Darius now planned a much greater invasion, but an Egyptian uprising and then his death prevented it. His successor, Xerxes (r. 486-465), having subdued the Egyptians, resumed the elaborate preparations for war in 481.
By the time Xerxes was ready to attack, Miltiades was dead. A leader of the nobles, he had been brought down by a rival faction. One means of keeping factionalism under control had been introduced by Cleisthenes and, about 487, was revived: ostracism. The word comes from ostrakon, a fragment of a clay pot on which citizens scratched the name of any politician they wished to exile from the city for ten years. Apparently a majority of a meeting of 6,000 citizens (3,001 votes) was needed to ostracize. The 480s the decade of preparation for Xerxes’ expected attacks-was a period of frequent ostracism.
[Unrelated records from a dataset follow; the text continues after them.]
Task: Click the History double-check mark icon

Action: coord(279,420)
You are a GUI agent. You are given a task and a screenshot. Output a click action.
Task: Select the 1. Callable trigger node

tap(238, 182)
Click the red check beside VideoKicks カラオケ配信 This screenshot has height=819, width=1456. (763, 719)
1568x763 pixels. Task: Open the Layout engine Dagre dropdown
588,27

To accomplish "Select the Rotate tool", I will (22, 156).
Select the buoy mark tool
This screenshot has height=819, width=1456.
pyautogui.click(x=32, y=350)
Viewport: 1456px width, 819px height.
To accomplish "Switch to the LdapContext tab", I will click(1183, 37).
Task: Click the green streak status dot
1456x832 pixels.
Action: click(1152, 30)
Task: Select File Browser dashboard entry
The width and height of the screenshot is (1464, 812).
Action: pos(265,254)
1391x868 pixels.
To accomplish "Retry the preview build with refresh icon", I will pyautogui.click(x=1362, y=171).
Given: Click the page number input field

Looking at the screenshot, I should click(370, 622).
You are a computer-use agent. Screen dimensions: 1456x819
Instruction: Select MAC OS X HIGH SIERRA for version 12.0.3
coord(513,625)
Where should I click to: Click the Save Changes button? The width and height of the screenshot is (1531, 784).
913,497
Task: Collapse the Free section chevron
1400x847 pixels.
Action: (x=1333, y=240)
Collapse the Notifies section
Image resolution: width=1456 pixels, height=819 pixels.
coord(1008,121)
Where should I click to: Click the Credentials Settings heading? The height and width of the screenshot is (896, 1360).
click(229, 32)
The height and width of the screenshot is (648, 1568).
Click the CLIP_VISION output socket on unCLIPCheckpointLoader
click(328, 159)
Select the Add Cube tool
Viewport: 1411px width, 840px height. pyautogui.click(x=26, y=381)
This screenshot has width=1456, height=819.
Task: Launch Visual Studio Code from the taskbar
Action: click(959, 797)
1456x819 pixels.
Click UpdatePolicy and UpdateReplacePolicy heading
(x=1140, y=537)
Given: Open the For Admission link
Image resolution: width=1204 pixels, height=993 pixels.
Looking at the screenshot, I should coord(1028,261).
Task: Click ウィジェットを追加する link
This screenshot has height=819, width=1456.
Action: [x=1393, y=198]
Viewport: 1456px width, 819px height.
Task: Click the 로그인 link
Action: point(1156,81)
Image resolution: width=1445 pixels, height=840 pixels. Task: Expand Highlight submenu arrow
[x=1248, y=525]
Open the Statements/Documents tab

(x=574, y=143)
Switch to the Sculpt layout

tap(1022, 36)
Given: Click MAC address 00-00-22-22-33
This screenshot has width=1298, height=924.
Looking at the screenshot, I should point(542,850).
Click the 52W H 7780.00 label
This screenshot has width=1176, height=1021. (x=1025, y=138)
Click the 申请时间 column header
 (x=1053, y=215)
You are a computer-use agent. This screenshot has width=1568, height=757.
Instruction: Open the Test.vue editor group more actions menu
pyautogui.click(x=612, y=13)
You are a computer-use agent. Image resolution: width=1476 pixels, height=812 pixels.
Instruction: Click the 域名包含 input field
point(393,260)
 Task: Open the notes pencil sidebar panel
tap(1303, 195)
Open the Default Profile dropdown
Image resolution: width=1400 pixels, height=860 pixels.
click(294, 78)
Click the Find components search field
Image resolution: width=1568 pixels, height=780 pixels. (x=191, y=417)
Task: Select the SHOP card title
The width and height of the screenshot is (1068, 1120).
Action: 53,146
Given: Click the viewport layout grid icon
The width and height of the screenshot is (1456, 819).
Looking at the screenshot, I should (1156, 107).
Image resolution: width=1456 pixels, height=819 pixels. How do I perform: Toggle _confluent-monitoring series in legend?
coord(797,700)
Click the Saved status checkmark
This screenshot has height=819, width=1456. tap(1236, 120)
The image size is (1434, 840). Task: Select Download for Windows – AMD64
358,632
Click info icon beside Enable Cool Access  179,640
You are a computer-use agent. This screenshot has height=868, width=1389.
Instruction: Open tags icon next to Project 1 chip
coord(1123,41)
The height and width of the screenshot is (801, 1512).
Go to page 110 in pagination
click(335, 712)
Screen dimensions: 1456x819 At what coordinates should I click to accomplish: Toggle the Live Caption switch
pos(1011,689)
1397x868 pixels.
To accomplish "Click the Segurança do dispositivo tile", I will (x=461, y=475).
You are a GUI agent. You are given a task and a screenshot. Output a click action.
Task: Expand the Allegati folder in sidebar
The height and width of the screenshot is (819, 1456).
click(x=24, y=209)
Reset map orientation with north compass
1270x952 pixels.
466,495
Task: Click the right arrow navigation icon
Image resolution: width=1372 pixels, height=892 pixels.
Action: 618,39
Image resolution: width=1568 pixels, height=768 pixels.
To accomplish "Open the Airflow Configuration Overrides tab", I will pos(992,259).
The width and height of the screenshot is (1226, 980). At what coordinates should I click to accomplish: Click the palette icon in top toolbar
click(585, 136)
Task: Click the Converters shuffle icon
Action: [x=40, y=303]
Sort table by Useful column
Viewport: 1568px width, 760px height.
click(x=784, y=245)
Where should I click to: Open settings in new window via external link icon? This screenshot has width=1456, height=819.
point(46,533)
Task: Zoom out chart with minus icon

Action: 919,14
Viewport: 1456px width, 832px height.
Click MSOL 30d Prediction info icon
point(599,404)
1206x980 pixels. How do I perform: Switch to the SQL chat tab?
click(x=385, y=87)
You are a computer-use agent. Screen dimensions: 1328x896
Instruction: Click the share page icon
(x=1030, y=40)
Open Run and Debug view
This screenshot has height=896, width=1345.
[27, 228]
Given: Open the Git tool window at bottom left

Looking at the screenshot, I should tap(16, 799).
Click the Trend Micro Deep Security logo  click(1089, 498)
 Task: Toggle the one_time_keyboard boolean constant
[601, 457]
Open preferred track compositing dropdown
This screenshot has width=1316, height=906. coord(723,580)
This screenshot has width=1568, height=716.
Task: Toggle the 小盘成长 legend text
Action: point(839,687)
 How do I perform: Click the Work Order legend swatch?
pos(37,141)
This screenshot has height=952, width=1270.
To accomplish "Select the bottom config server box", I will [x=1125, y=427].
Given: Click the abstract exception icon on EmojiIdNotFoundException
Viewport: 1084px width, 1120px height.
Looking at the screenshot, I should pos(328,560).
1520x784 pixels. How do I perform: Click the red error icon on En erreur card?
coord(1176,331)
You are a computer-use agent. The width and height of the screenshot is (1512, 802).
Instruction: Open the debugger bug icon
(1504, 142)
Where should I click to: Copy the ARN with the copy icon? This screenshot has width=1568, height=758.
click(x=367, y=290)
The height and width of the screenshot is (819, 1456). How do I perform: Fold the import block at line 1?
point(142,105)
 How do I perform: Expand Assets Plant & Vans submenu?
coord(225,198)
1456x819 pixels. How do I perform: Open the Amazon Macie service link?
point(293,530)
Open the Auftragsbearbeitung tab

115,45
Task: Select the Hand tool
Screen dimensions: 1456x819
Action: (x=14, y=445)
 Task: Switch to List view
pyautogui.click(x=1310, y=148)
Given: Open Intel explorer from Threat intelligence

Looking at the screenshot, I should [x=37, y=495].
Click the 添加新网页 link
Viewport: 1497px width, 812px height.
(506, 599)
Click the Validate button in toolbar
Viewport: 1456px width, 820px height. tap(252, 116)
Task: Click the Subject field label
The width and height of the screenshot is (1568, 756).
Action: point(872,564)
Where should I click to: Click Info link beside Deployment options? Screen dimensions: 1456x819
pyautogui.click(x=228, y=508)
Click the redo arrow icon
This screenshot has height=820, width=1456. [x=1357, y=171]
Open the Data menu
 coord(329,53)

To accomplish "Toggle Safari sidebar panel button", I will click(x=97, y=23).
In the process a leader named Themistocles emerged as the popular choice to lead the resistance to the anticipated Persian invasion.
When new supplies of silver were discovered in 483, Themistocles persuaded the Athenians to use the money to build a new fleet instead of passing it out among the citizens. This decision probably determined the outcome of the Persians’ new effort and incidentally suited the poor, who built and rowed the ships and whose fortunes were associated with the navy. As the leading military power of Greece, Sparta took over the leadership of the anti-Persian Greek poleis, which together formed an anti-Persian league with a congress of delegates from the individual cities and a unified command. Knowing that its forces would be greatly outnumbered, the league abandoned the northern cities, where the wide plains allowed the Persian calvary to operate freely.
In 480 B.C. Xerxes’ huge army, its supply lines great¬ly overextended and its speed slowed down by its num¬bers, crossed into Europe and swung south into Greece, while a fleet sailed along the coast. At the pass of Thermopylae in central Greece, a Greek traitor showed the Persians how to outflank the defenders, but a small army, primarily of three hundred Spartans, defended the pass to the last man. A storm, a battle, and a second storm cut the Persian fleet in half. The historian Herodotus (c. 490- 425 B.C.) tells us that the Delphic oracle had prophesied that Athens would be destroyed and had advised the Athenians to put their trust in their “wooden walls.” Themistocles persuaded the Athenians that the message meant they should abandon the city to its patron goddess Athena and rely upon their wooden ships for their defense.
Athens was accordingly evacuated, except for the defenders of the Acropolis, whom Xerxes’ men killed as they burned the city. In the narrow waters of the Strait of Salamis, near Athens, the Greek fleet awaited the Persian attack, for an engagement in the open sea would favor the larger Persian fleet. Themistocles sent a misleading message to the Persians pretending that he would betray the Greeks, and so convinced them that it was safe to attack. The Greek fleet won a smashing victory. Xerxes had to withdraw from Greece; in 479 at Plataea united Greek forces numbering more than a hundred thousand men defeated the Persian troops once again.
Although the maintenance of Greek unity was precarious because of thousands of personal and municipal rivalries among the Greeks, members of the league had kept the oath, “I shall fight to the death, I shall put freedom before life, I shall not desert colonel or captain alive or dead, I shall carry out the generals’ commands, and I shall bury my comrades-in-arms where they fall and leave none unburied.” An intensely individualistic people had shown, for a time at least, that they could put the general interest ahead of all else. Soon afterward at Mycale (478 B.C.) the Greeks scored another victory on land and sea. The Persians had been stopped, although peace was not formally made until 449 and many times during those three decades the Greeks were threatened with renewed invasion.